On a day when millions of Americans were gorging themselves on munchies of all sorts, a group gathered in Kasilof was taking eating to the max on Sunday.
In a matchup mirroring the battle between a longtime underdog and a team of proven champions playing on television in the background, this year's fourth annual Kasilof Mercantile and Rocky's Caf Eating Contest pitted every contestant against one man -- Joseph Robertia.
The Kasilof resident, who works as a reporter for the Peninsula Clarion, has won the event for the past three years. This time around, Rocky Laster, one of the caf's owners and the organizer of the contest, drew a target on the champion's back, offering a $50 bonus on top of the $100 prize to anyone that could take down the champ.
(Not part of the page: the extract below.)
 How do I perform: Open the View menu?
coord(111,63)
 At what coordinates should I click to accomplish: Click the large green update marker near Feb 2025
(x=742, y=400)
"He keeps squeaking by and someone needs to take this punk out this year," Laster said earlier in the week. "I think this will be the year that Robertia meets his match."
Laster said the free contest featured spaghetti its first two years and ice cream last year. Due to a large amount of "brain freezes" and toothaches reported last year, Laster said he decided to go with sliders this year.
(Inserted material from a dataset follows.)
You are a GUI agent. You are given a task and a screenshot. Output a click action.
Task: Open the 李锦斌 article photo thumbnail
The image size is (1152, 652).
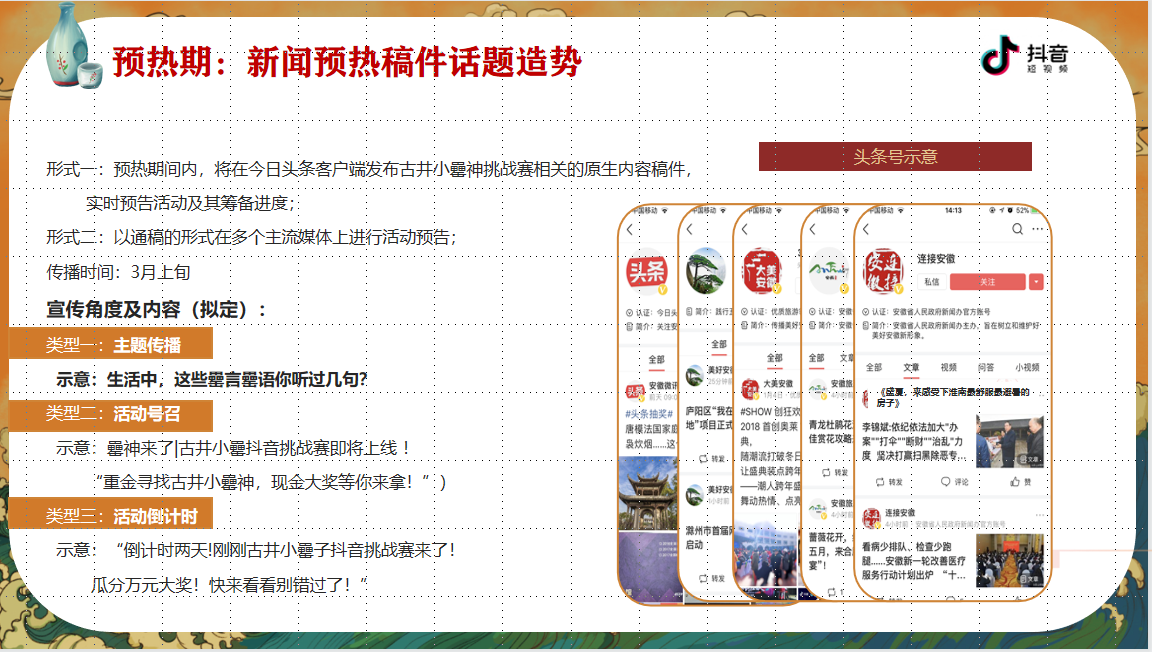[1009, 440]
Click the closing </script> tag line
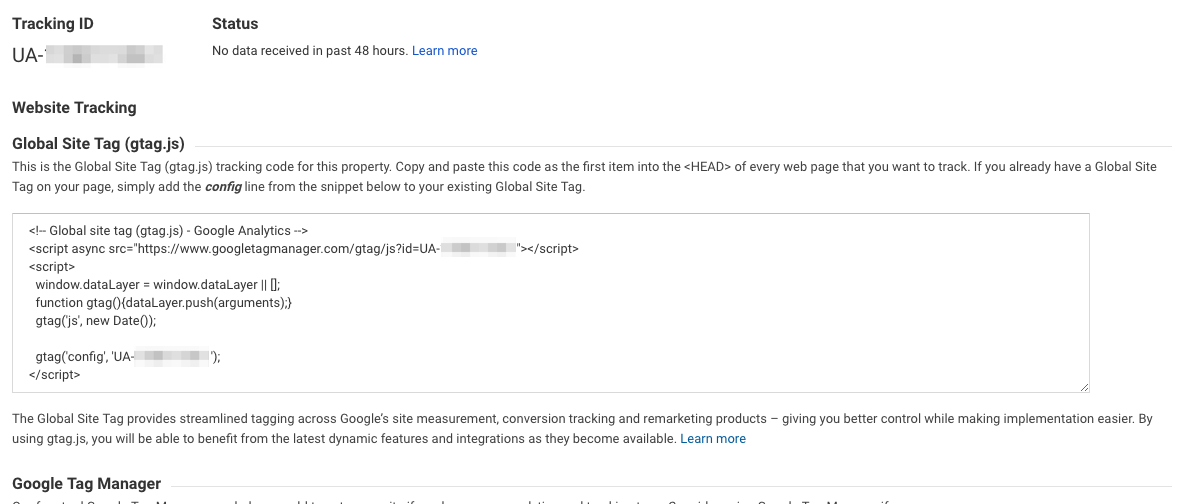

According Mark Gaissert, a cook at Rocky's who grilled up 120 of the miniburgers, the petite versions are typically served up as a 1.5-ounce patty sandwiched between two small, but doughy, buns with onions, pickles, mayonnaise, salt and pepper.
For the competition, the burgers were simplified to 1-ounce patties and onions, making the buns seem even bigger.
With 10 competitors, an executive decision was made before the start to make the winner the first person to mow down 20 burgers, or whoever ate the most in five minutes.
At their disposal, competitors had all the water they wanted and a bowl they could fill up with ketchup for dipping purposes.
Laster said he knew in advance the buns would be a tripping point for everyone.
As Gaissert and Laster started piling up the burgers on plates, the eaters gathered at a long table, siting side-by-side as if at some perverse family reunion. Each had a plate of six sliders, with water and ketchup in front of them.
Laster counted down from five, and the sprint-style race launched. As expected, the buns proved to be a major hang-up. For nearly every wide-mouthed bite, competitors took back big swigs of water and soaked their sliders in ketchup.
In the final seconds, newcomer Levi Morris, a 23-year-old Kasilof resident, beat out Robertia, putting away 10 1/2 sliders as Laster yelled time was up. The three-time champ trailed by one.
Morris came with no vendetta or agenda, though. While some of the eaters avoided breakfast in an attempt to work up an appetite, Morris said he had a full breakfast that morning and was just tagging along to the event with his cousin.
While at least one eater nearly sent his sliders the wrong way during the event, Morris still had room in his gullet to clean his plate of the remaining burgers after the race was over. He guessed he had another dozen in him if the clock had been allowed to run.
It wasn't easy though.
"I used up quite a bit of ketchup," he said, gesturing to the now empty mug he'd used. "You've got to use liquid to get them down."
Don't expect to see Morris sitting alongside international hot dog eating sensation Takeru Kobayashi, though. Morris said this talent is one he'll reserve for his own table.
Afterward, Laster couldn't help but note how events in Kasilof seemed awfully similar to those in Miami, where another relative newcomer found themselves crowned victor in a surprise turn of events.